ECSS has suffered internal conflict since Arama defrocked Bishop Reuben Akurdit Ngong in August 2020, accusing him of canonical disobedience, according to Radio Tamazuj. Akurdit tried unsuccessfully to get reinstated by the secular courts, which referred the matter back to the church.
“On Saturday at 3 am, a group loyal to Akurdit attacked me, Bishop Gabriel Thuc and Bishop Zechariah Manyok at St. Peter Church,” Bishop Anur told Radio Tamazuj. “They wanted to kill us. After failing to open our doors, they fired our rooms with PKM and AK-47. In my rooms alone there were 28 bullet holes.”
“Rev. Jacob Ngong, a clergyman loyal to Akurdit’s ECSS faction, dismissed Bishop Anur’s version of the story and said that they were acting in self-defense,” Radio Tamazuj reported.
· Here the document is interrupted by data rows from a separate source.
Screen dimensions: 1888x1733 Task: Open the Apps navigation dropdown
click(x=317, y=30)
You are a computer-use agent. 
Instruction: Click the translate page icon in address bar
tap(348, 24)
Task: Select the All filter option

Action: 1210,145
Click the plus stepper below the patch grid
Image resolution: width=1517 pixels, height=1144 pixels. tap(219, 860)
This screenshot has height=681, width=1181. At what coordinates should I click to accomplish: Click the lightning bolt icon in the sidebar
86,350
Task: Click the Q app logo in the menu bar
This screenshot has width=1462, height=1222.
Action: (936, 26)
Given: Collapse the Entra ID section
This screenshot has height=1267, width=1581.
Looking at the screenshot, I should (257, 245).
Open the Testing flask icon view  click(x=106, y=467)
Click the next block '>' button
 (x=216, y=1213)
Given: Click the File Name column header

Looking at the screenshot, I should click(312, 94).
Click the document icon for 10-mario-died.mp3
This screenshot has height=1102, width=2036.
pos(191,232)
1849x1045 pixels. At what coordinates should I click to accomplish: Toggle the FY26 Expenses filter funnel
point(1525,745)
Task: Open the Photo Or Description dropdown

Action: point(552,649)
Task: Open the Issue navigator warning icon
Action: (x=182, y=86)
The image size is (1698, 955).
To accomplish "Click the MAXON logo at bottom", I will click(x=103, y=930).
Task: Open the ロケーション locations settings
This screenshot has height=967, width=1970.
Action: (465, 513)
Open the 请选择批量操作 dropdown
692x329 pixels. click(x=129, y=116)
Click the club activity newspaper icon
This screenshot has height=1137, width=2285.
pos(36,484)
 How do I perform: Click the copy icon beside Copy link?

The day after the attack on the bishops, the United Nations Mission in South Sudan (UNMISS) reported that 32 people of the Dinka Bor community were killed, including three children, when armed youth opened fire in Dungrut and Machined, two villages near Bor. The gunmen from the Murle community also looted and torched civilian property and stole cattle, UNMISS said.
South Sudan, where a majority of the population is Christian, is the world’s newest country, gaining independence from primarily Muslim Sudan in 2011. “Since independence, South Sudan has struggled to form a viable governing system and has been plagued by widespread corruption, political conflict, and communal violence,” according to the CIA World Factbook.
ECSS in turn is one of the newest provinces of the Anglican Communion, having been formally separated from the now much-smaller Episcopal Church of Sudan in 2017, largely because strained relationships between the two countries made the former bi-national province impractical.